* TASK GOAL:
Please find every line in the entries below that contains the string "will", and copy it.

[Excerpts from a dataset]
[Start of Attachment]
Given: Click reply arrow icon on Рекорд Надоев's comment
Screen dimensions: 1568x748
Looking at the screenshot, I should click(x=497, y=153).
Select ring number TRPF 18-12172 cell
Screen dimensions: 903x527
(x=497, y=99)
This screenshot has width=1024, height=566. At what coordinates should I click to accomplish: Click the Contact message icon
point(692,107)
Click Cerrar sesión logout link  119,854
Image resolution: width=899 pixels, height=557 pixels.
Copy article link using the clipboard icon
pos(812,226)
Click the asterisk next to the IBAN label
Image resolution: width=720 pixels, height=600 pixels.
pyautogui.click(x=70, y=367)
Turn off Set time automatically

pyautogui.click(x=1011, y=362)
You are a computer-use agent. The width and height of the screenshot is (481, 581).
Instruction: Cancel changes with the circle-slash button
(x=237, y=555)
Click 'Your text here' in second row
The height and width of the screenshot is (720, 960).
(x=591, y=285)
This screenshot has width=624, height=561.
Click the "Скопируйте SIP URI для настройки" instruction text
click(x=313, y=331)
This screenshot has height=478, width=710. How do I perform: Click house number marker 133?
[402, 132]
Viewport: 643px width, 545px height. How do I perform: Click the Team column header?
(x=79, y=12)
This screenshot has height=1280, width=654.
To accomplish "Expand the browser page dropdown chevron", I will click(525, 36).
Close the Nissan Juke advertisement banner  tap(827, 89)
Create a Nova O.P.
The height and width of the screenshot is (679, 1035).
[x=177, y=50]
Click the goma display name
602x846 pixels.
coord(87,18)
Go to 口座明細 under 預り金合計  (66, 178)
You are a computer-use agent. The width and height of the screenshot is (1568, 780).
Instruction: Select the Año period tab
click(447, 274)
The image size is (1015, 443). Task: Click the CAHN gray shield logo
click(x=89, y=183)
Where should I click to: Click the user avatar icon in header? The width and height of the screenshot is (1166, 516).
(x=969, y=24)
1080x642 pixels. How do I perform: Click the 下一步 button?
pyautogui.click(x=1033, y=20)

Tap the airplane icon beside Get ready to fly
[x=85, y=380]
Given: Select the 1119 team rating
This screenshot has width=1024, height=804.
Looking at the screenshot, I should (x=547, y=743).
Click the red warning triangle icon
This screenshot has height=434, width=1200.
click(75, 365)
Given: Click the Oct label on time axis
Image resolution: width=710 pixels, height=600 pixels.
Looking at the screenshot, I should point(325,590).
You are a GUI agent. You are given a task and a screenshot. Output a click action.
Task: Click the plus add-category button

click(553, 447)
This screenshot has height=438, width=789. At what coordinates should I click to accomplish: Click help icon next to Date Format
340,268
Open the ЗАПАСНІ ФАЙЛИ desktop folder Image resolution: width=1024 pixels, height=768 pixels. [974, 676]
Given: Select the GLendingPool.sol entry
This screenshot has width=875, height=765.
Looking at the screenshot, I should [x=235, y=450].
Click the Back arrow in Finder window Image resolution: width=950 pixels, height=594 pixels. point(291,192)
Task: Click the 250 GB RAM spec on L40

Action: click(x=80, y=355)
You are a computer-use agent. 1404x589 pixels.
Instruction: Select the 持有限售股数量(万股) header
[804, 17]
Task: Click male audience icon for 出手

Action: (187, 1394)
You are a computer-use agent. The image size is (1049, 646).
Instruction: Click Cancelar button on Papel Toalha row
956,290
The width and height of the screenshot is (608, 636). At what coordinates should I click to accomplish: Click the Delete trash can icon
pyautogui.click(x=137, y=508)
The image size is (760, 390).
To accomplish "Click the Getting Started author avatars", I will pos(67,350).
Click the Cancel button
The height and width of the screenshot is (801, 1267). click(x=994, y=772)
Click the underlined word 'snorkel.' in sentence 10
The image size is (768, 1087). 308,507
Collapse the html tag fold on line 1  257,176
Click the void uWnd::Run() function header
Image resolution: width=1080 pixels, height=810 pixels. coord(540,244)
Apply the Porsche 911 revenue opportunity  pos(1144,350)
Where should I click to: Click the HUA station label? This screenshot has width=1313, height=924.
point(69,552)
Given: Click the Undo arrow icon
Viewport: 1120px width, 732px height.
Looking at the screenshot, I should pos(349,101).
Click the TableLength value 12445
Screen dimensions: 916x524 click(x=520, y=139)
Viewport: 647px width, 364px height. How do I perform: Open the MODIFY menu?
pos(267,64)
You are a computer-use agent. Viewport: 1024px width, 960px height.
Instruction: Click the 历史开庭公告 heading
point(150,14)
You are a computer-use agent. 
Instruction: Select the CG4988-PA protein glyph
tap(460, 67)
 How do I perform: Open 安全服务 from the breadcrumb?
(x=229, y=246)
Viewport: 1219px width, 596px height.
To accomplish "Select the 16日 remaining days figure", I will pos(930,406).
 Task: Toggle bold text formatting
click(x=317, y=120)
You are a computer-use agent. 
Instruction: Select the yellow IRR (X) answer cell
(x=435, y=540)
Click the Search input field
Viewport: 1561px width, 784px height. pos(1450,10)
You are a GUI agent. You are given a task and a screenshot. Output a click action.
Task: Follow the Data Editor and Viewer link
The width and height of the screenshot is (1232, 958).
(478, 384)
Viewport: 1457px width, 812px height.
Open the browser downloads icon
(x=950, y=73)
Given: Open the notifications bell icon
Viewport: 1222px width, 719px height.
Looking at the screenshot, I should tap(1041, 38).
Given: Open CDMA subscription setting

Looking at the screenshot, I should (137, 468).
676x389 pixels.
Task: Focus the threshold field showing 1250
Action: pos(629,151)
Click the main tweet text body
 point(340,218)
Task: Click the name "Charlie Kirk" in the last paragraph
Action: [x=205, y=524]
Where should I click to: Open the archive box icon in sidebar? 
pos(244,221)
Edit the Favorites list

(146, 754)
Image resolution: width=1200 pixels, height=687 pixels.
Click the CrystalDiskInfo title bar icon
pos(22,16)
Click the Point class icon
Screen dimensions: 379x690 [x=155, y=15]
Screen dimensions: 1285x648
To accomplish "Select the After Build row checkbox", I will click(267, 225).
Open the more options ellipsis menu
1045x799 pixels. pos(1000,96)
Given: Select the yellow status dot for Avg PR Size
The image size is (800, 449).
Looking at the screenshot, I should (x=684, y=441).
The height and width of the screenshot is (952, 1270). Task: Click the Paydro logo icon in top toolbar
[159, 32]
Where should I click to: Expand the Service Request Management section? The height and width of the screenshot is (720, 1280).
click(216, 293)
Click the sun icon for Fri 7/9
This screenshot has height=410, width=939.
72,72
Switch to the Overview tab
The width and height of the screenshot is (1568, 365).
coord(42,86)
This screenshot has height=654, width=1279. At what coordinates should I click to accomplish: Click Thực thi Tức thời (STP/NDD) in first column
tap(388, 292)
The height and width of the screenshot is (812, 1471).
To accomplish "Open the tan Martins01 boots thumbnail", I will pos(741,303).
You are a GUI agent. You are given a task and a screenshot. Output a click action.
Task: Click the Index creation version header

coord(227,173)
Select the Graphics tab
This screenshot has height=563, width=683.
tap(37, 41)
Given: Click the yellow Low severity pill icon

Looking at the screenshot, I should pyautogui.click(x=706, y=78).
[End of Attachment]
* EXERCISE RESULT:
To accomplish "Expand the browser page dropdown chevron", I will click(525, 36).
To accomplish "Click the Getting Started author avatars", I will pos(67,350).
To accomplish "Select the 16日 remaining days figure", I will pos(930,406).
To accomplish "Select the After Build row checkbox", I will click(267, 225).
To accomplish "Open the tan Martins01 boots thumbnail", I will pos(741,303).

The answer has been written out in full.